# School of PE v.s Prepineer



## pigking8190 (Dec 9, 2015)

Hi Everyone, 

I am thinking to take FE electrical review course, and I still deciding between School of PE and Prepineer. Anyone who took FE review with them, please tell me the difference ? Please, kind of want to decide ASAP. if there has better options, please let me know as well. 

Thank you !!!!


----------



## knight1fox3 (Dec 9, 2015)

You already posted this topic here:  http://engineerboards.com/index.php?/topic/25895-fe-electrical-review-course/


----------



## pigking8190 (Dec 10, 2015)

knight1fox3 said:


> You already posted this topic here:  http://engineerboards.com/index.php?/topic/25895-fe-electrical-review-course/


Yes, just didn't see anyone reply , so make my question more specific........


----------



## knight1fox3 (Dec 10, 2015)

Well you can simply post again in the same topic rather than creating multiples of the same one which tends to be more confusing.


----------



## JJ (Dec 26, 2015)

Prepineer is ok....  The solutions to the problems are confusing as they skip steps.  Then when you ask for clarification they do not even work with you in going over it, they give you a quick response which gives the impression your wasting my time idiot.  If i had to do it over I wouldn't have spent the money.  Thats just my opinion.  EIT Experts explaining to solutions is a lot better.


----------

## To do
1. Copy the passage of the FE review course thread from "## knight1fox3 (Dec 10, 2015)" up to and including "be more confusing.".
2. In the thread comparing School of PE and Prepineer, why does JJ find Prepineer's problem solutions confusing?
The material after this thread comes from a different source.

## Dataset section
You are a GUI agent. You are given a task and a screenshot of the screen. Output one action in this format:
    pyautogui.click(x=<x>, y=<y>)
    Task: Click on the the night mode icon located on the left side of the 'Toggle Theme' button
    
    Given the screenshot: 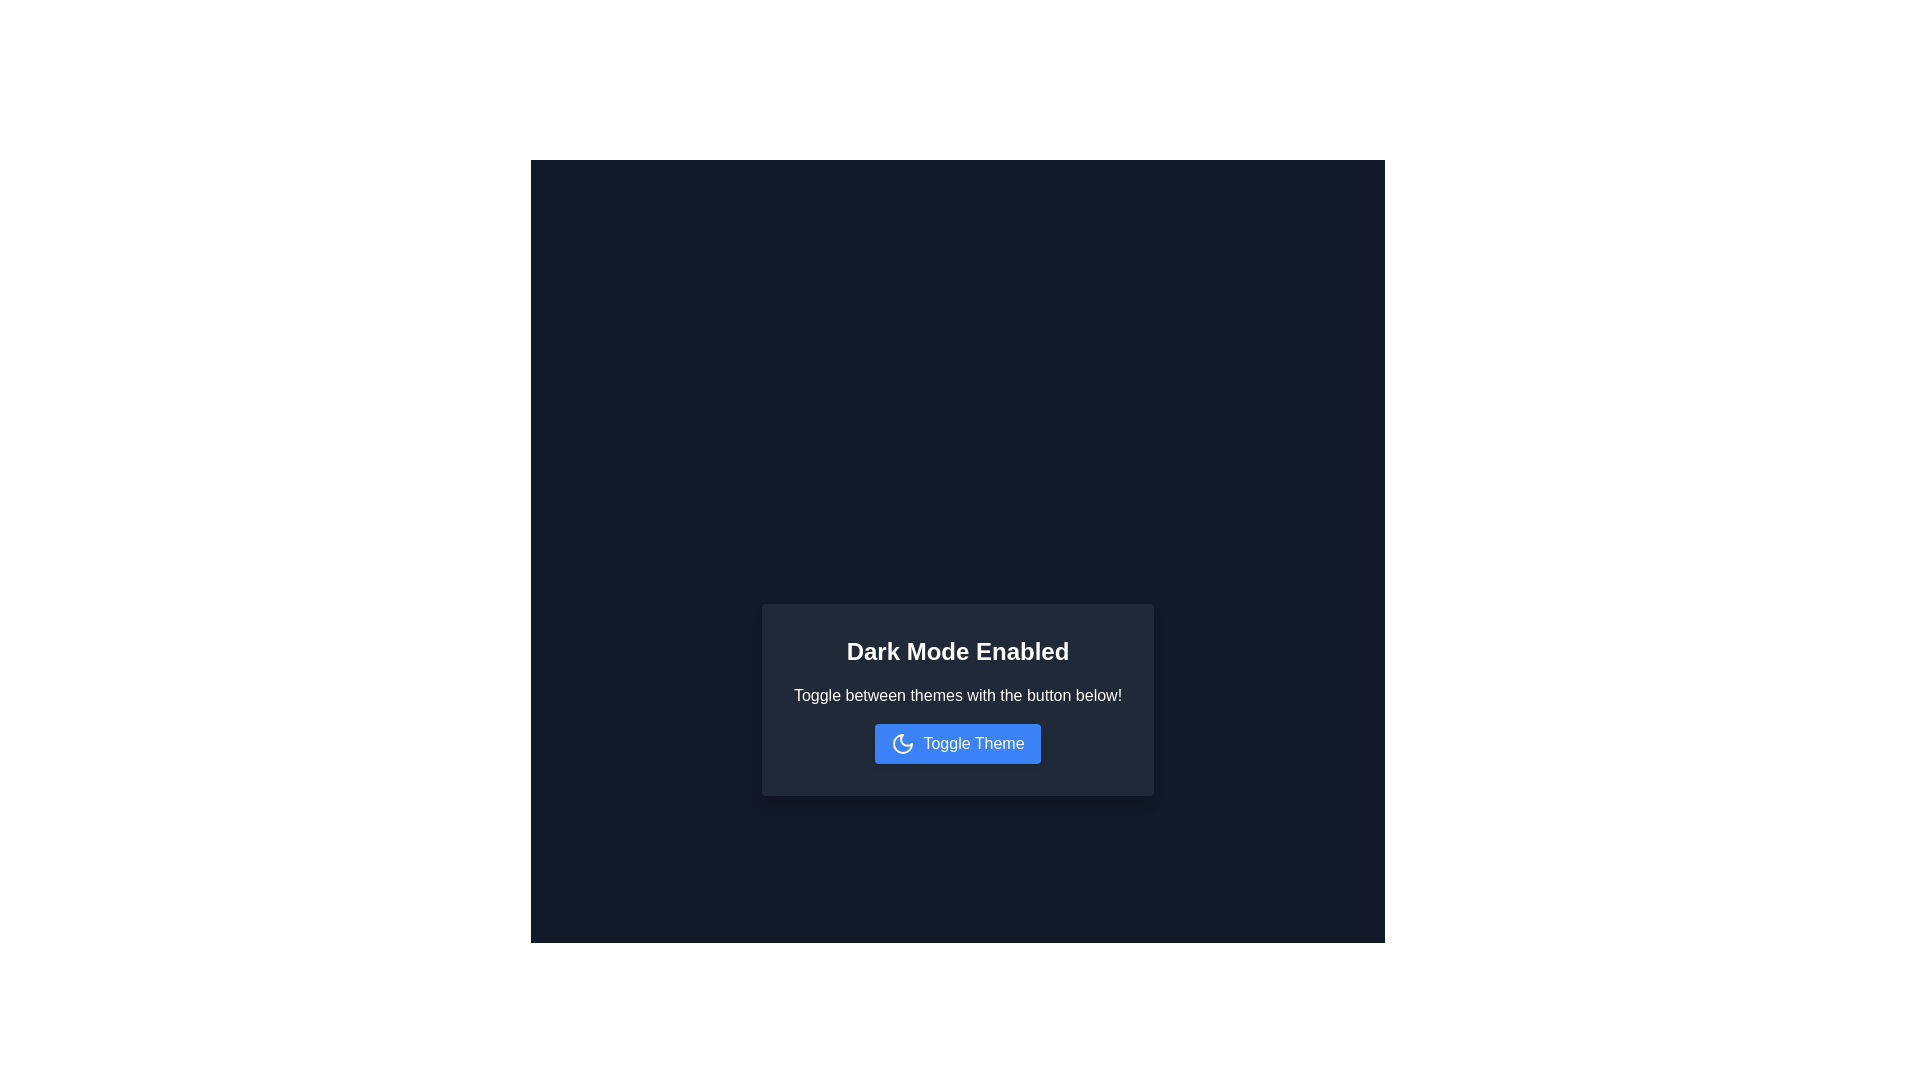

## Answers by task
1.
## knight1fox3 (Dec 10, 2015)

Well you can simply post again in the same topic rather than creating multiples of the same one which tends to be more confusing.

2. They skip steps.